Trecho citado:
****
O site do INCT INEAC reproduz aqui o artigo do Professor titular da Escola de Direito da PUCRS, Rodrigo Ghiringheli de Azevedo e da Coordenadora do PPG em Segurança Cidadã da UFRGS, Fernanda Bestteti de Vasconcelos, ambos pesquisadores vinculados ao INEAC . O artigo foi publicado originalmente no site FONTE SEGURA - https://fontesegura.forumseguranca.org.br/desvendando-a-esfinge-e-se-o-crime-existir/ .

 

DESVENDANDO A ESFINGE: E SE O CRIME EXISTIR?

APERFEIÇOAR AS FERRAMENTAS PARA A ALOCAÇÃO ADEQUADA DO POLICIAMENTO OSTENSIVO, INVESTIR EM INTELIGÊNCIA POLICIAL, GARANTIR UM PROCESSO PENAL EM QUE DIREITOS E GARANTIAS SEJAM RESPEITADOS E QUE A EXECUÇÃO DA PENA OCORRA DENTRO DA LEI SÃO DESAFIOS CUJA CONCRETIZAÇÃO É PRESSUPOSTO DA LEGITIMIDADE SOCIAL DAS POLÍCIAS E DA JUSTIÇA PENAL

 

RODRIGO GHIRINGHELLI DE AZEVEDO

Professor titular da Escola de Direito da PUCRS, membro do INCT-InEAC

FERNANDA BESTETTI DE VASCONCELLOS

Coordenadora do PPG em Segurança Cidadã da UFRGS, membro do INCT-InEAC

E se o crime existir?” é o título de uma obra (pequena no tamanho, gigante no conteúdo) do grande sociólogo do direito pernambucano Luciano Oliveira. Nela, o autor coloca em questão os pressupostos epistemológicos das teorias da rotulação, da criminologia crítica e do abolicionismo penal, para sustentar que tanto as abordagens microssociológicas do interacionismo simbólico quanto as macrossociológicas do materialismo histórico falham ao minimizar a importância do delito como fenômeno social.

Ao caracterizar o crime como uma construção social, levada adiante por “empresários morais”, ou estabelecer conexões ad hoc entre o sistema capitalista, a criminalidade e o controle do crime, tais teorias, produzidas especialmente a partir da década de 60 do século XX, cumpriram um importante papel de denúncia do funcionamento autoritário dos mecanismos de controle punitivo, desde a criminalização primária (produção legislativa) até a criminalização secundária (atuação dos powerful reactors – instituições de controle). Expuseram seu padrão de atuação seletivo e muitas vezes violento e abusivo, sua apropriação por interesses políticos (muito comum em regimes autoritários), e todos os limites da resposta punitiva, pouco eficaz para a redução da criminalidade e contraproducente para a reinserção social de condenados.
****
Itens de dados:
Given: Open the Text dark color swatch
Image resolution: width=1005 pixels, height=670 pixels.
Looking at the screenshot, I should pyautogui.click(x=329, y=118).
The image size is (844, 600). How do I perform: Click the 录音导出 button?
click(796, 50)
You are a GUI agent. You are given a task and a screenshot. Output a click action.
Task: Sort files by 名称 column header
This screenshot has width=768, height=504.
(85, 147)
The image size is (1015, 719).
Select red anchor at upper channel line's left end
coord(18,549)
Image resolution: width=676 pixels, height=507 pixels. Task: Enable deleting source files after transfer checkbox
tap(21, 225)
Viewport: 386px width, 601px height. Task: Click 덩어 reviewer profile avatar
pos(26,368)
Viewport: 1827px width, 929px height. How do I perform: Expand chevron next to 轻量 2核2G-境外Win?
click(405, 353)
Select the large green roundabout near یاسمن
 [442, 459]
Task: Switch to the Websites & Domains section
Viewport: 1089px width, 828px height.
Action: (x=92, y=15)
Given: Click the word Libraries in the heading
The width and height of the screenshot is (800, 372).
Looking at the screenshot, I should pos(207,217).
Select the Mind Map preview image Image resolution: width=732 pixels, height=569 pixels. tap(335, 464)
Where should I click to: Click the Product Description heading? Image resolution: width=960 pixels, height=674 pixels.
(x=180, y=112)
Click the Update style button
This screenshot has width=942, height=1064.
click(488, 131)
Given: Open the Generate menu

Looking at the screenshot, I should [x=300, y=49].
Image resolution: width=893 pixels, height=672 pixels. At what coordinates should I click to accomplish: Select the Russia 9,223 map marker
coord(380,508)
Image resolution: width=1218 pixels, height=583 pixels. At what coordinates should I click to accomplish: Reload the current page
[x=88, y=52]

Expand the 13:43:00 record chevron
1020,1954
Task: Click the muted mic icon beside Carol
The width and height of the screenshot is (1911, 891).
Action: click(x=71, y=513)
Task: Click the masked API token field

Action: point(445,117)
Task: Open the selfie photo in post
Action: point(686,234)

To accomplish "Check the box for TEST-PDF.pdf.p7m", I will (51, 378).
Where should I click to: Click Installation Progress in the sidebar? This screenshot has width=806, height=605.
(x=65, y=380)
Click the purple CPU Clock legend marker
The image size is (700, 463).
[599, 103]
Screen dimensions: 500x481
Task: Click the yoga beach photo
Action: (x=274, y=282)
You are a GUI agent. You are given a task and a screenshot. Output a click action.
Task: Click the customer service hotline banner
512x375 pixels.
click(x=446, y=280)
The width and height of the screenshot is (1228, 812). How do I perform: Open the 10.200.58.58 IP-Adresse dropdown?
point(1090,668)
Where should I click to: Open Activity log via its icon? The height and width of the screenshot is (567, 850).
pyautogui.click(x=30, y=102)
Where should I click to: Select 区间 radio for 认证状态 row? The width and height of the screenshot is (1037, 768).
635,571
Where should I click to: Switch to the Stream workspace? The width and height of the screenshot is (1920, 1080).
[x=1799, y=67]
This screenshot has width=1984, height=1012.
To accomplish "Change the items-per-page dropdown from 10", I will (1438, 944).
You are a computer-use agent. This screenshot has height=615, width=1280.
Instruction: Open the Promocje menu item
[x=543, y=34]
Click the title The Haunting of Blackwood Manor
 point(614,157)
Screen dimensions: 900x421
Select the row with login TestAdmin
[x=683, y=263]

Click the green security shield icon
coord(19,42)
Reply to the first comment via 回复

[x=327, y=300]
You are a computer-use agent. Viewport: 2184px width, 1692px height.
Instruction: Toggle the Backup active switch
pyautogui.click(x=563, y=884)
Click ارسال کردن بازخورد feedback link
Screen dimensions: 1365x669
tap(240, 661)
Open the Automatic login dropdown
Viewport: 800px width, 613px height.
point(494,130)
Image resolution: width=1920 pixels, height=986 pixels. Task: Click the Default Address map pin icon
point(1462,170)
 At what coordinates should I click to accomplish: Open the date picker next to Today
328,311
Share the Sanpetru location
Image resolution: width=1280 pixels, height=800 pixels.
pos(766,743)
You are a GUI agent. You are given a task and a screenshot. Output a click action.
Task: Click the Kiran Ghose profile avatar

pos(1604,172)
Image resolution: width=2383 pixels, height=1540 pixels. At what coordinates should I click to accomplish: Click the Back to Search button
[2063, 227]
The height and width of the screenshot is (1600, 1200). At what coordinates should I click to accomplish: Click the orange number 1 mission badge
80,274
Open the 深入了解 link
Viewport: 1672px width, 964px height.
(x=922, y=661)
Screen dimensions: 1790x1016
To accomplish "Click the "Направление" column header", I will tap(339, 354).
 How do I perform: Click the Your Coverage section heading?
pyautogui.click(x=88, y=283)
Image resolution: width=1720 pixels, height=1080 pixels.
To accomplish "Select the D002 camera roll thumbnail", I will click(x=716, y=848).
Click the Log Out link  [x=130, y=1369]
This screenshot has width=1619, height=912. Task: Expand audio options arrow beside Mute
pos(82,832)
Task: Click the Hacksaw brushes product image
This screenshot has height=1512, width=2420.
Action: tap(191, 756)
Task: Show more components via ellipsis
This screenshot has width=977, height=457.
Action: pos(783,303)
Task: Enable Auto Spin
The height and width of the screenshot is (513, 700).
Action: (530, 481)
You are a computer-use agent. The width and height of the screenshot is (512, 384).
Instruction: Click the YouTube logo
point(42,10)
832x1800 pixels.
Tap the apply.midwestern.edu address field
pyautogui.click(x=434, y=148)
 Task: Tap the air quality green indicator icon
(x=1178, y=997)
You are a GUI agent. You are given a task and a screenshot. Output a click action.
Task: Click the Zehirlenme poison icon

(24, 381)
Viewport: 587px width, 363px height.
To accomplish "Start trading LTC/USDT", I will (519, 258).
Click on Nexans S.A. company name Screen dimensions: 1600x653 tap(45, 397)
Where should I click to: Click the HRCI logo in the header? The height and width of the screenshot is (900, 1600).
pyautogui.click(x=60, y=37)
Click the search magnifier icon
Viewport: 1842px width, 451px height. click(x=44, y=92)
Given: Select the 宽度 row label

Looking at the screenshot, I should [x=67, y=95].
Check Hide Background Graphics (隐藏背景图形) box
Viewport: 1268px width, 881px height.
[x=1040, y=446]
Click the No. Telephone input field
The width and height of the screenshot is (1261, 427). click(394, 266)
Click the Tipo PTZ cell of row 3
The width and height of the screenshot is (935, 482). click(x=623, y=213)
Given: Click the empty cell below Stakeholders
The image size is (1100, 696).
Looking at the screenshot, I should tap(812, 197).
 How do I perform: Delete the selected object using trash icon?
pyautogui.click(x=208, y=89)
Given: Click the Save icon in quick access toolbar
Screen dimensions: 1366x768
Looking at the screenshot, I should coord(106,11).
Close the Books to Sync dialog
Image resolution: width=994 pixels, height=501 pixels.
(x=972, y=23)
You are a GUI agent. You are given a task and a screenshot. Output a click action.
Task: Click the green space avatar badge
****
Instruções da tarefa: Segundo o trecho citado, quem escreveu a obra "E se o crime existir?"?

Resposta da tarefa: Luciano Oliveira, sociólogo do direito pernambucano.